Teks Ditampilkan:
______
ISTILAH pandhalungan atau pendalungan berasal dari kata dhalung yang berarti periuk besar dari logam. Ini adalah metafora untuk mendefinisikan kawasan yang menampung beragam kelompok etnik dengan latar belakang berbeda, kemudian terjadi proses percampuran budaya. Baik itu dari segi bahasa, dialek, hingga produk kesenian.
Entitas masyarakat yang disebut pendalungan berada di wilayah tapal kuda atau ujung timur Pulau Jawa. Di antaranya, Kabupaten Pasuruan, Kabupaten Probolinggo, Kota Probolinggo, Kabupaten Lumajang, Kabupaten Jember, Kabupaten Situbondo, Kabupaten Bondowoso, dan Kabupaten Banyuwangi.
Dalam kajian historis, kawasan tersebut menjadi tujuan migrasi orang Madura serta masyarakat etnis Jawa di era kolonial Belanda. Kondisi itu menyebabkan terjadinya silang kebudayaan antar suku. Bukan hanya Jawa dan Madura, tapi juga dengan masyarakat asli Osing dan Tengger, hingga etnis pendatang lainnya seperti Tionghoa dan Arab.
Sebuah buku puisi berjudul “Gurit Krincing Pandhalungan” yang ditulis oleh Partu Sukarto, semakin meramaikan khasanah sastra Pendalungan. Bertempat di panggung semi terbuka Rumah Budaya Pandhalungan Jember pada Minggu, 13 Februari 2022, peluncuran buku puisi dikemas dalam bentuk talkshow dan pertunjukan musik-puisi-tari. Grup campursari Gonjing Miring dan sanggar tari Cemara Biru menjadi tulang punggung pertunjukan.
Hampir semua isi buku (27 puisi) adalah puisi berbahasa Jawa, namun ada juga satu-dua yang berbahasa Madura, Osing, bahkan bahasa Jemberan. Akulturasi antara bahasa Jawa-Madura di Jember menghasilkan dialek baru, yang oleh para peneliti disebut sebagai bahasa Jawa dialek Jemberan. Dialek unik inilah yang digunakan masyarakat Jember dalam berkomunikasi sehari-hari.
______
[Data posisi kata dan item]
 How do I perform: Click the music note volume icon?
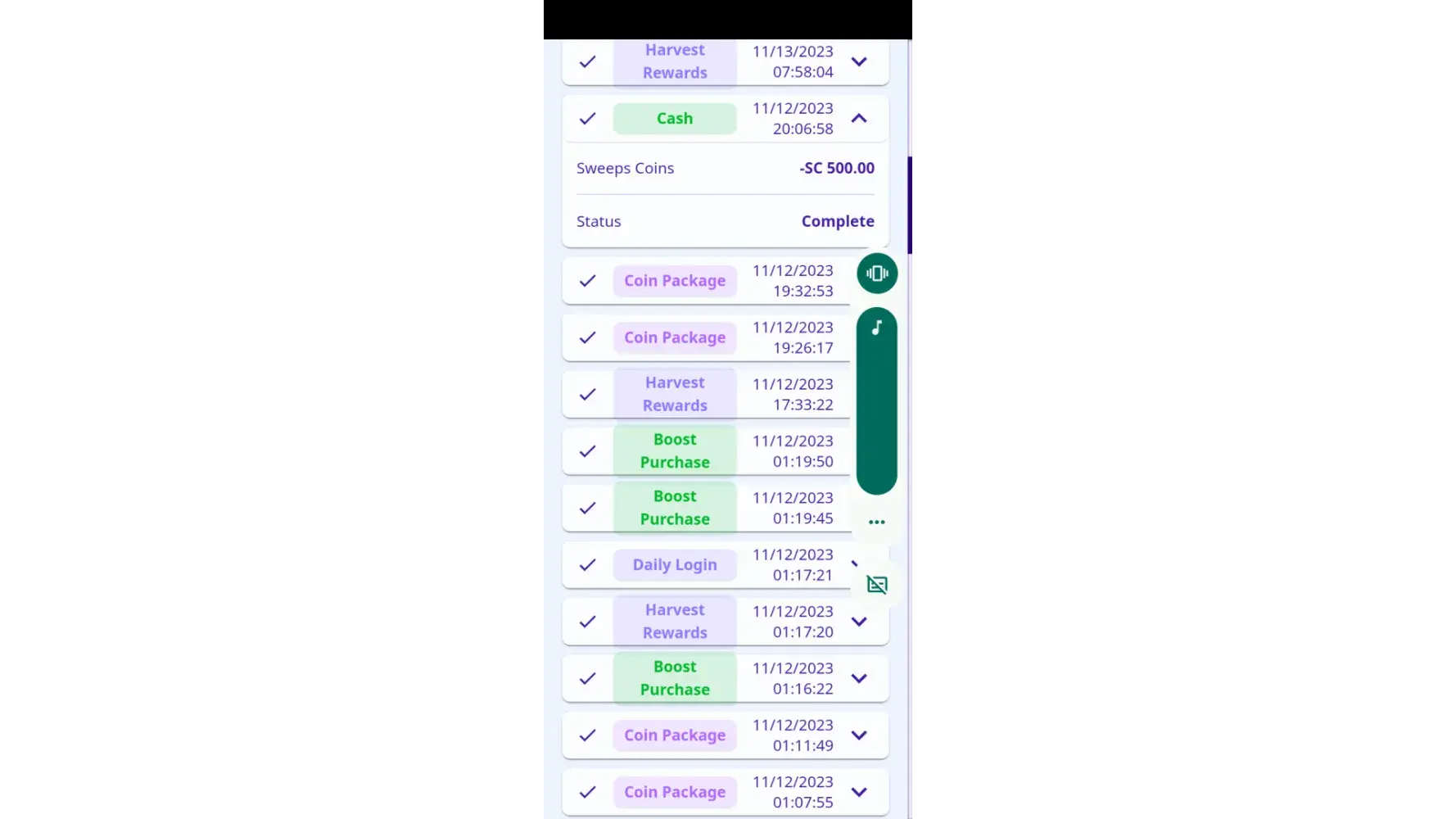877,328
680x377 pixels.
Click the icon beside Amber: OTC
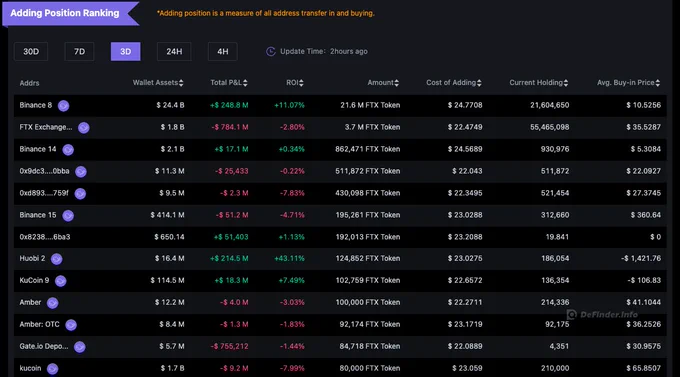point(71,325)

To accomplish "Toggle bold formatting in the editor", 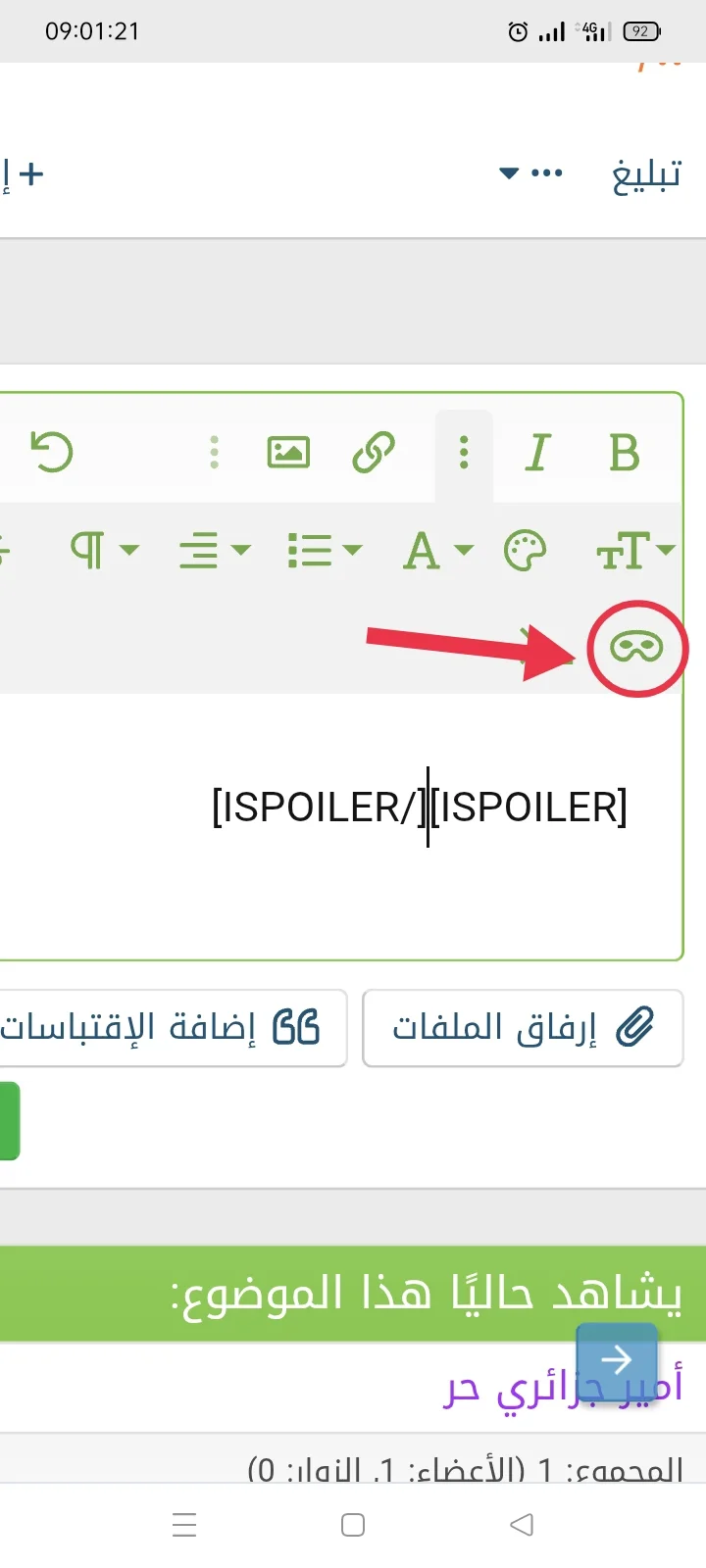I will click(x=624, y=453).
______
Daftar Tugas:
A. Sebutkan semua kelompok etnis yang disebut dalam teks tentang pendalungan sebagai pihak yang mengalami silang kebudayaan di kawasan tapal kuda.
B. Pilih lalu salin setiap baris daftar yang memuat kata "icon".

Hasil Berurutan:
A. Jawa, Madura, Osing, Tengger, Tionghoa, dan Arab.

B.
 How do I perform: Click the music note volume icon?
Click the icon beside Amber: OTC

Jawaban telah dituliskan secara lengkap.